start Given text

Paige- remember when you were Liams best friend and I kinda stole you and didn’t look back. Im so glad you’re in my life you make me so happy every time I see you. Next year when we live on the same street we will see each other everyday and our friendship will grow so much more but I already know that you’re in my life forever!! p.s. you’re bernice’s favourite
Sienna- I first met you when you fainted and something about that made me think about how I wanted to be your friend. When you meet in a crazy way like that its a sign and I took it as one! You quickly became a really good friend and I can’t wait for our friendship to get even stronger over the next three years because I know i never want you out of my life.
Kaitlin- we met when you were high screaming about how you were fine and ever since that day we have talked everyday and I’m so glad we became friends and can’t wait to grow even closer!
Josh- I remember thinking you were so cute. and writing it on your door when I was so drunk. Then I made the shift to thinking of you as a really good friend. You were best friends with my roommate so I started seeing you everyday and thank god for that because now I have an amazing friend in my life!
Lane- What can I say, you’re another from Tumblr turned into best friend. Thank god we met is all I can say. You have made me such a better person, you’re such a fab person. Everytime I see that we have the same piece of clothing I get happy because your style is what I want to look like but I can’t pull it off like you can! Also you have improved my music library in a very good way! Im so happy we are friends because we were meant to be friends and i just love that i can call you one!
Liam- best roomie I could ask for. even when you piss me the fuck off I love you. You were everything I wanted in a roommate and more. You became my friend above everything we lived together and became really great friends. We both put up with each others issues to get to the point where we became like brother and nothing we do could really piss the other one off enough to stay mad! i loved waking up to your beautiful face everyday and i already miss you!

end Given text
start Supplied data

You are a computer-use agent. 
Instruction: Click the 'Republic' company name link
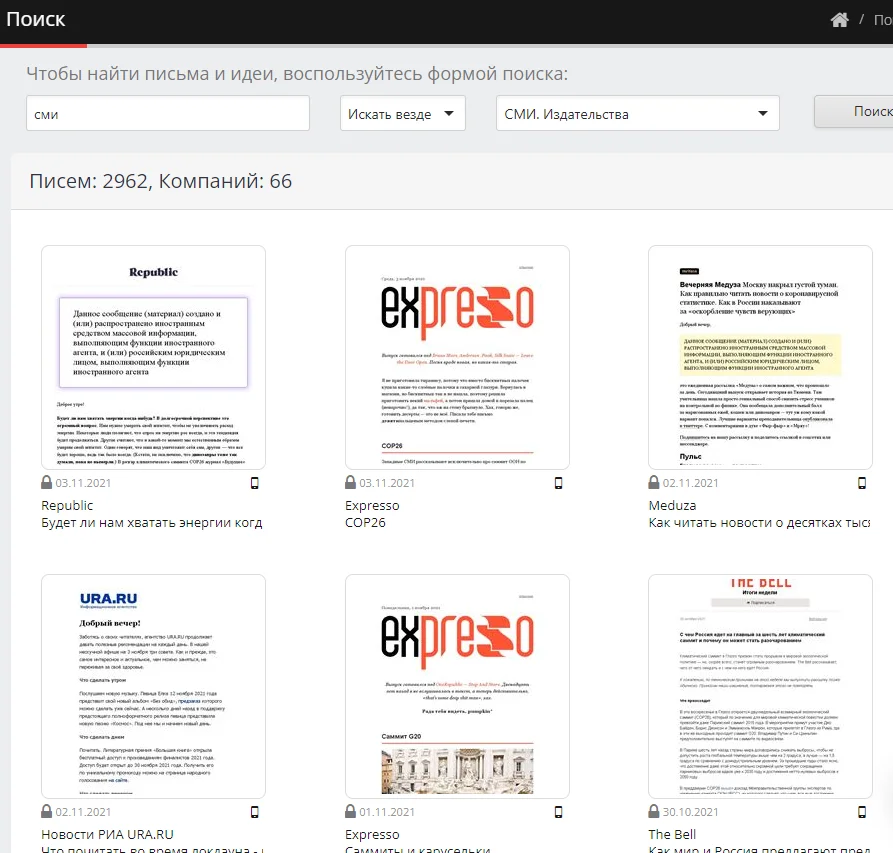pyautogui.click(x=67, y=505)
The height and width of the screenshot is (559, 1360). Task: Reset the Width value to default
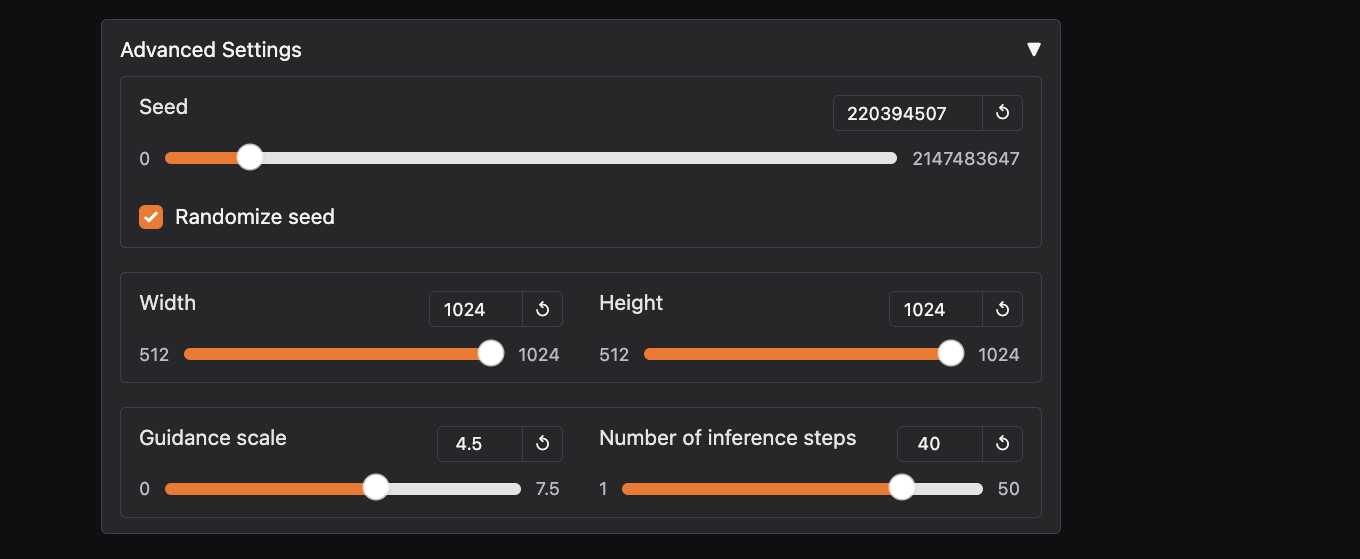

end Supplied data

**Instruction A:**
For each statement about the notes to friends, say yes or no depending on whether it agrees with them, and quote the deciding words: (i) The writer first met Sienna when she fainted. (ii) The writer and Paige already live on the same street. (iii) The writer and Kaitlin talk only once a week.
**Instruction B:**
Reproduce the part of the notes to friends that opens with the words containing "Josh- I remember" and closes with "in my life!".
The lines play no role in this work.

**Right answer A:**
(i) Yes: "I first met you when you fainted"
(ii) No: "Next year when we live on the same street"
(iii) No: "ever since that day we have talked everyday"

**Right answer B:**
Josh- I remember thinking you were so cute. and writing it on your door when I was so drunk. Then I made the shift to thinking of you as a really good friend. You were best friends with my roommate so I started seeing you everyday and thank god for that because now I have an amazing friend in my life!